Das weltberühmte Zentrum für Spitzen in Brügge steht vor dem Aus. Die Vereinigung, die das Zentrum verwaltet, erhält seit einiger Zeit schon keine Zuschüsse mehr und muss wohl aus Finanznot ihre Aktivitäten beenden.

Das 4köpfige Personal ist von der Schließung unterrichtet worden und hat die Kündigung erhalten.

Das Spitzenzentrum in Brügge besteht seit fast 40 Jahren und genießt Weltruhm, denn seine Fachkenntnis für handgefertigte Spitze ist hinlänglich bekannt und geschätzt.

Doch offenbar gilt der Prophet im eigenen Lande nichts, denn weder die Stadt Brügge, noch das belgische Bundesland Flandern machen für die Einrichtung Geld oder Zuschüsse frei. Auch die Provinz Westflandern strich die Subsidien vor drei Jahren.
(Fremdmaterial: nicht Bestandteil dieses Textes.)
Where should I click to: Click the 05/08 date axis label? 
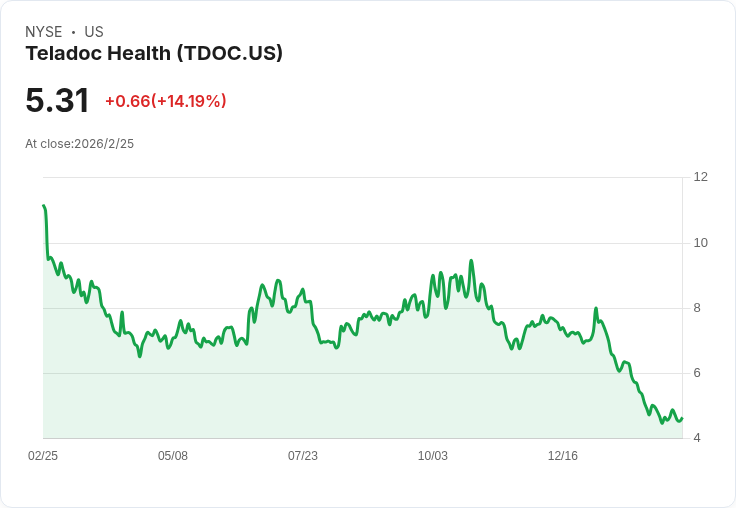point(173,456)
Noël Dumon, der Direktor des Zentrums ist tief enttäuscht: „Wenige Leute in Brügge begreifen, dass unsere Stadt in diesem Bereich international einen guten Ruf genießt. Wohin man auch geht - und ich habe internationale Kontakte - stehen wir mit unserer Expertise auf Platz 1. Man nimmt uns als Weltsymbol wahr!“

1970 gegründet

Das Spitzenzentrum in Brügge wurde 1970 gegründet und hat als Ziel, die Ausbildung für Spitzenklöpplerinnen und ihre Handwerkskunst zu bewahren. Das Zentrum geht auf die Ausbildung von Klöpplerinnen durch die Schwestern des Ordens der Apostelinnen zurück, die 1717 in Zeiten großer Armut in Brügge begannen, um jungen Frauen und Mädchen zu einem Beruf zu verhelfen.

Das Zentrum ist in einem Nebengebäude der Jerusalemkirche in Brügge zu Hause, doch die Besitzer der Immobilien haben eine andere Zweckbestimmung vor Augen. Ohne Zuschüsse war es dem Zentrum nicht möglich, nach einer anderen Niederlassung zu suchen.